Cómo explicamos a quienes ya han sido convencidos por las mezquindades de la representación vacía que no se trata de votar a quien quieres que estén hablando de ti, si no a quien está hablando de ti.
 
 Perdimos cuando los chavales de mi barrio, en paro o maltratados en trabajos infames, se sintieron interpelados por discursos ultraliberales, promesas de emancipación capitalista y otras emanaciones ponzoñosas.


 El trabajo a pie de calle no se ha hecho bien y es perentorio recuperarlo. No es paternalismo, ni menosprecio, la fantasía es poderosísima y todos y todas hemos sido o somos víctimas de las nuestras.


Ninguna culpa deposito en los millones de personas que han sido engañadas con banderas. El deseo de pertenencia es anterior a la civilización y quizá el germen espiritual de la misma. 


Pero debajo de esas banderas brillantes están los cadáveres de quienes se tiraron por la ventana porque les desahuciaban, debajo de esas banderas están los comedores sociales llenos, debajo de esas banderas hay vacunas que no pueden pagarse, inmigrantes abandonados a su suerte y dolor, mucho dolor.

 Debajo de esas banderas están quienes cortan la ley a su medida para mantener el estatus heredado desde la dictadura.


Si seguimos la bandera, encontramos a los responsables de nuestra miseria.


Partidos con más imputados que diputados, partidos con jóvenes tanoréxicos que se permiten gestionar docenas de viviendas en Madrid mientras la gente se queda en la calle, partidos nuevos armados con restos de los viejos que han perdido la vergüenza y se permiten odiar y amenazar desde tribunas públicas.
 

Es desagradable mirar al dolor de frente en lugar de dejarse llevar por un resquicio de esperanza bien envuelta y servida por un tipo de peinado impecable, pulserita casual y traje casi bien ajustado.
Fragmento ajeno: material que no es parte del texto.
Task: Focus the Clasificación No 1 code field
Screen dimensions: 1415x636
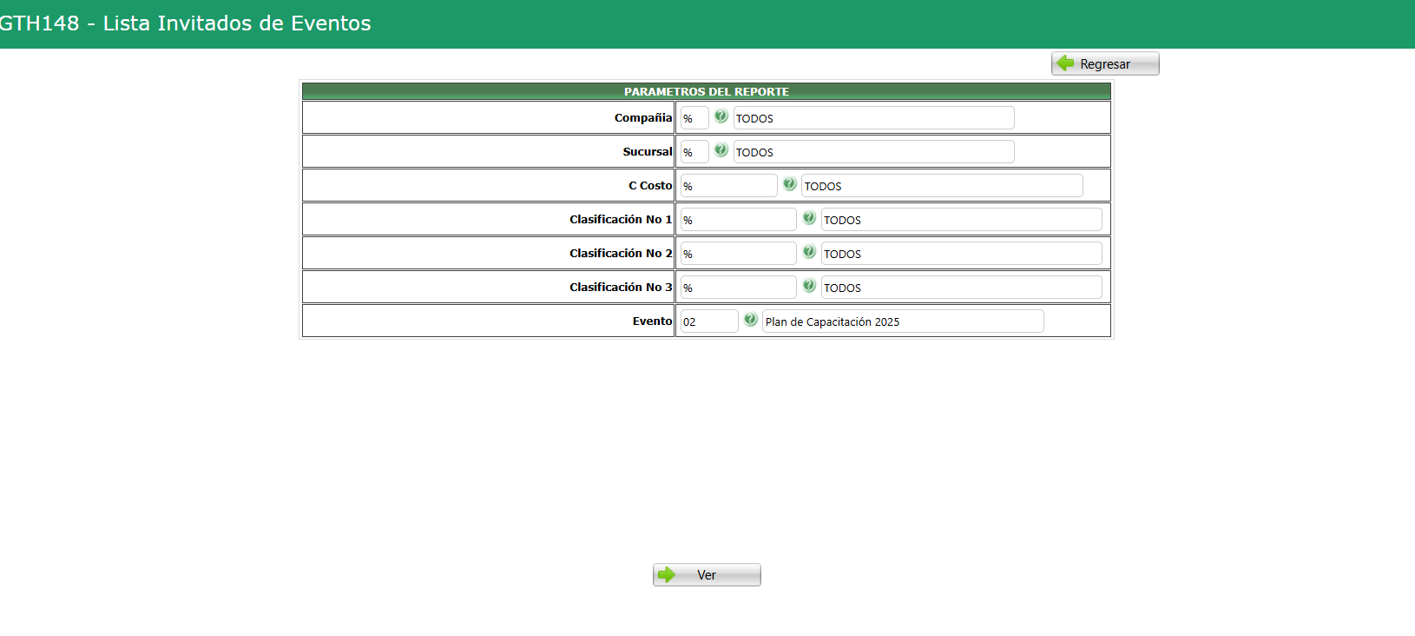Action: [739, 220]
 Es tentador confiar en promesas épicas de unidad y hermandad.


La cuestión es que quienes representan unas y otras, no pasan del teatro de sombras.


 Ni saben del dolor, ni saben de la incertidumbre, ni saben que la épica suele descansar en las heces de quienes la protagonizan.


El día 28, cautiva de la democracia burguesa —eso también lo tengo claro—, votaré pensando en las manos destrozadas de mi madre, harta de fregar suelos, votaré pensando en los pobres diablos que entran y salen de las casas de apuestas de Tetuán, votaré pensando en las mujeres que no tienen dónde ir cuando huyen de sus maltratadores, votaré con el cuerpo en rebeldía ante la coacción de quienes quieren intervenirlo, votaré con la imagen de centenares de manos negras asomando por las ventanas de los CIE, votaré con las amenazas que nos han lanzado a las diferentes muy presentes, votaré con la fantasía de que todos y a todas las que tenemos sueños intranquilos y miedo a perder el techo, logremos descansar al fin.


 Votaré teniendo muy claro quién ha usado el sistema como apisonadora para prevalecer.


Unas elecciones no van a garantizarnos el bienestar, nuestras conquistas requieren un trabajo ímprobo en la calle, en las casas y a través de redes de colaboración, pero estas elecciones, concretamente, sí pueden abrir un abismo a nuestros pies del que no tengo claro que podamos salir todas.


La esperanza, por pequeña que sea, esta vez pasa por las urnas.